Please see attached.

Author Response File: Author Response.docx

Reviewer 3 Report

The study submitted for publication represents an interesting descriptive analysis of immune interplay in the surroundings of pancreatic carcinoma (PDAC) upon disease progression, therapy, and relapse reflected by two blood plasma markers. This is of interest since there is an urgent need to improve biomarkers situation by “liquid biopsy” and to shed light on the intercellular mechanisms of pathogenesis of PDAC. The manuscript is written nicely, and the study presentation is mostly sound. 

 

Nevertheless, there are shortcomings in reporting (and analysis?) that need to be improved:

- As your intention was a translational study, clinical information needs to be added. In general, please use a standardized reporting framework to fill information gaps (choice of sample size, potential confounders, bias control etc.) and strengthen publication of your study.

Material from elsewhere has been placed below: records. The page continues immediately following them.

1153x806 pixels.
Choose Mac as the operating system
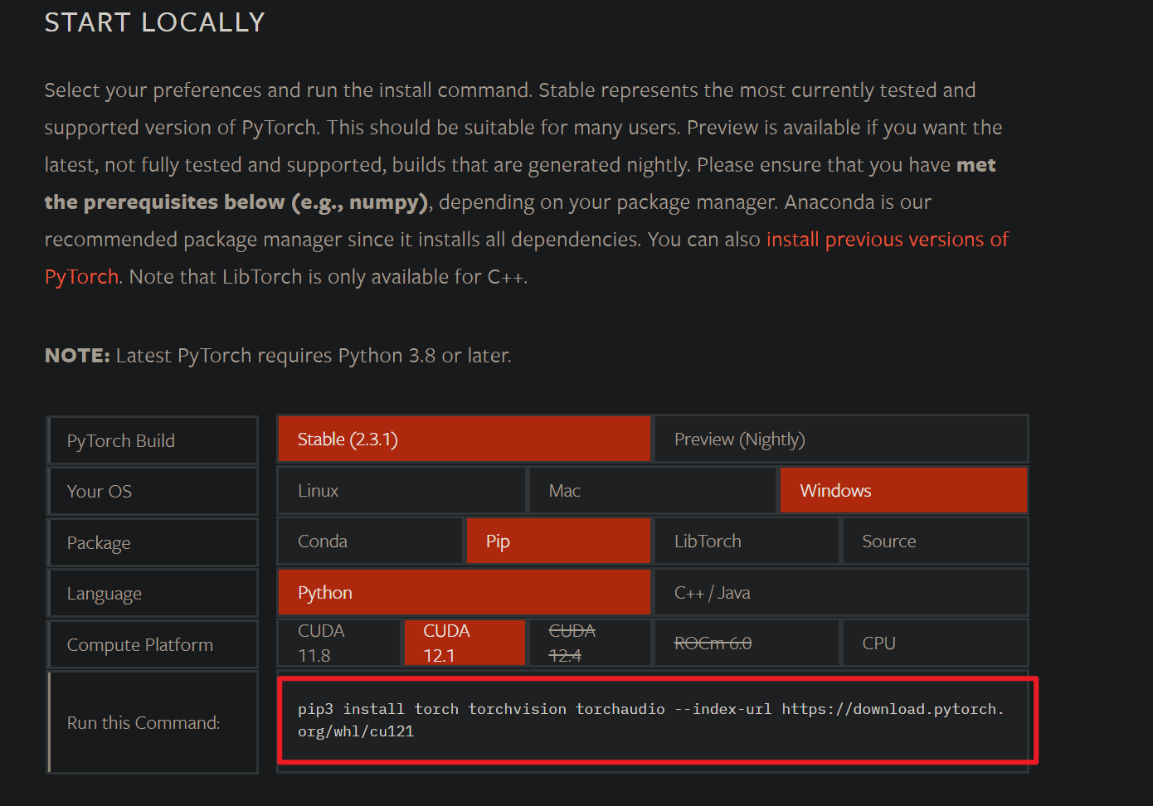(652, 490)
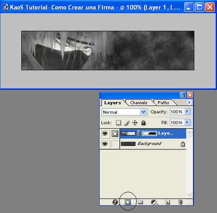Click the lock position move icon

[x=135, y=123]
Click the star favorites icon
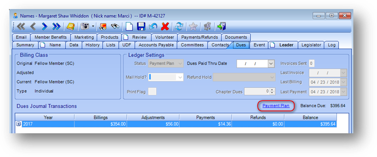Viewport: 377px width, 157px height. click(x=193, y=26)
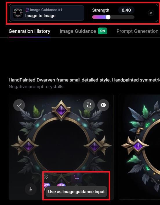160x205 pixels.
Task: Open the second green-leaf frame image
Action: coord(139,147)
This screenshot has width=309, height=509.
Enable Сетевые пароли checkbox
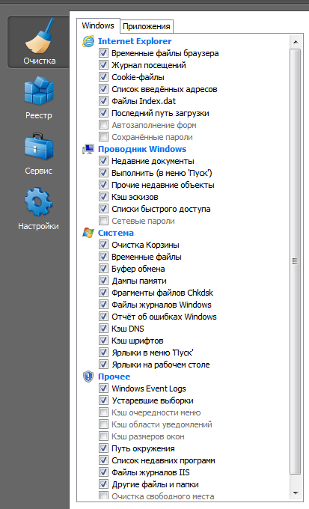(103, 221)
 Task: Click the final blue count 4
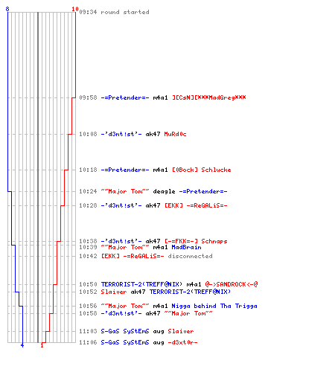tap(22, 345)
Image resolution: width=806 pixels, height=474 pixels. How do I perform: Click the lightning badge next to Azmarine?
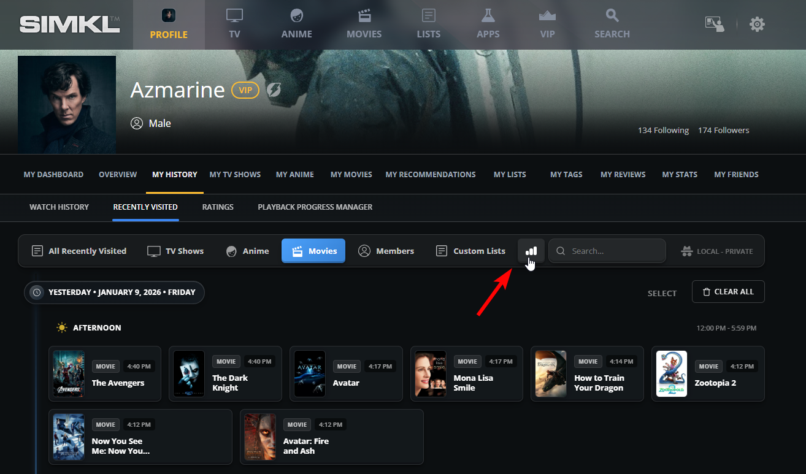click(274, 91)
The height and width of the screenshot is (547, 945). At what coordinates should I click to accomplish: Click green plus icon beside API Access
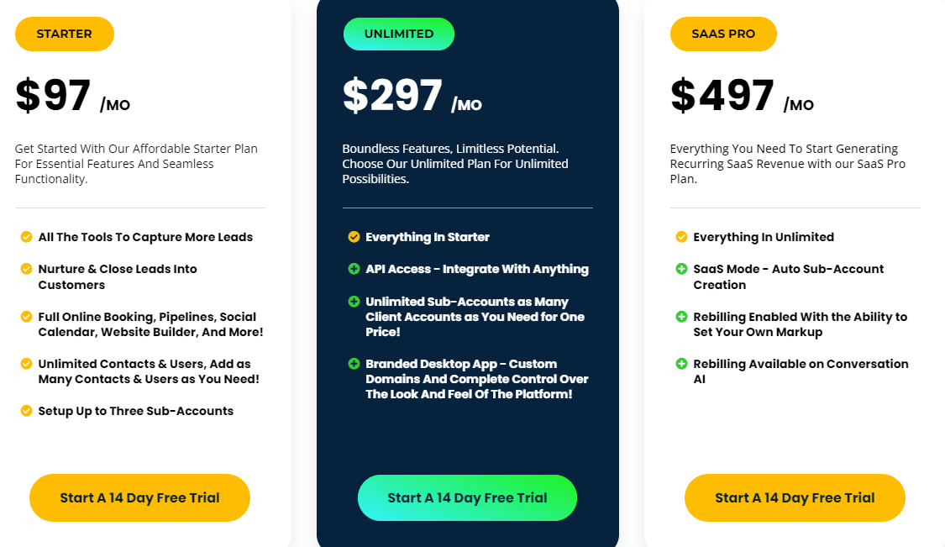[354, 268]
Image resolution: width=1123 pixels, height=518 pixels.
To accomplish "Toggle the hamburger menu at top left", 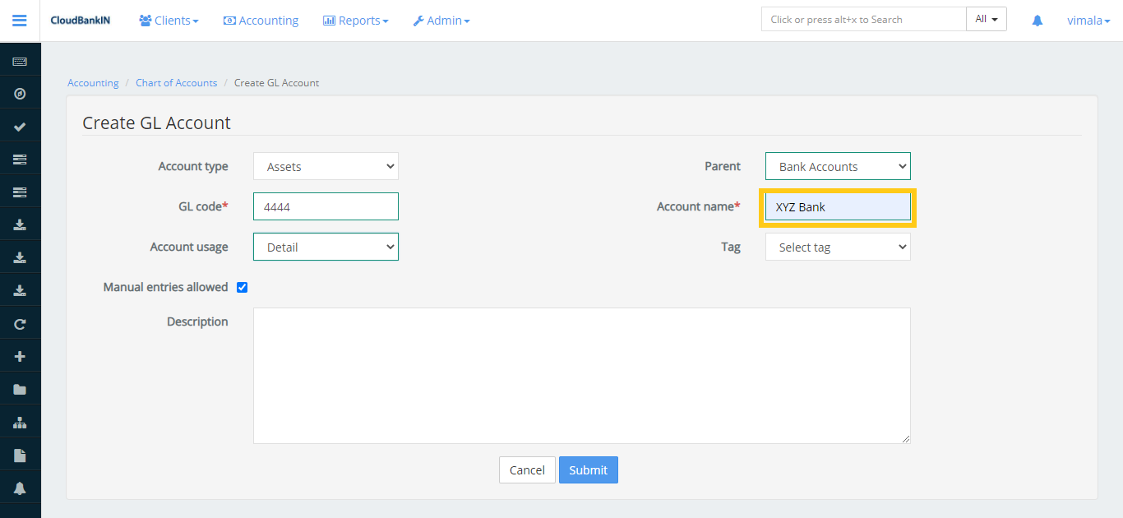I will [x=19, y=20].
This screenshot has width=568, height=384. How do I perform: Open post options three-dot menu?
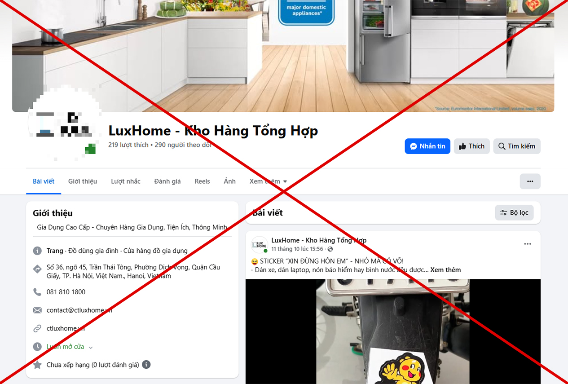528,244
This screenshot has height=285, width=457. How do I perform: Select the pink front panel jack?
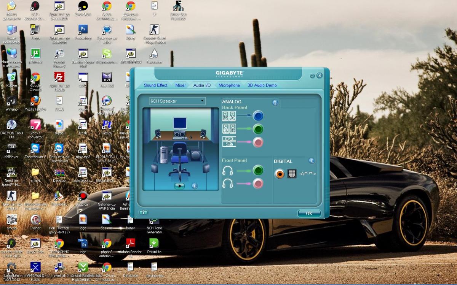(258, 184)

Subsequently, attach the corresponding reporting list to your manuscript (see https://www.strobe-statement.org). 

- Additional surgical/ oncological data about your study cohorts are needed: location of tumor in the pancreas, TNM-status in resected PDAC (res PDAC), time of relapse in resPDAC, extent/location of metastasis in metastasized PDAC (met PDAC), details about adjuvant/ first-line chemotherapy.

- As you want to compare to bad but established biomarkers, what about plasma levels of sTGF-beta and sPD-L1 before vs. after resection in resPDAC? How about corresponding levels of CEA and CA19-9 before surgery and at time of relapse? 

- There is a contradiction between lines 236 and 297: was there a statistically significant correlation for sTGFß and sPD-L1 and the course of chemotherapy in metPDAC or just a trend?

 

Overall, as statistically significant differences are limited to discrimination of metPDAC vs. resPDAC for both markers and for sTGFß for relapse of resPDAC only, the conclusions should be drawn much more carefully! Maybe even good old CEA and CA 19-9 work better for this purpose?

 

Solely based on the data given it is invalid to state “that TGF-beta and PD-L1 play a key role in PDAC immune evasion and progression” (lines 363-364). Especially, since no correlation was seen with OS/DFS (and effect of chemotherapy?). 

And how does the data support your statement “that sTGF-beta and sPD-L1 may synergize both mechanistically” (line 297)? Please explain/ give more elaborate justification.

Author Response

Please see attached.

Author Response File: Author Response.docx

Round 2

Reviewer 3 Report

Thank you for your thorough revision and carefulpoint by point answers.

Some information gaps in newly provided clinical data and decrease quality of the study statements, but the manuscript is ready for publication now.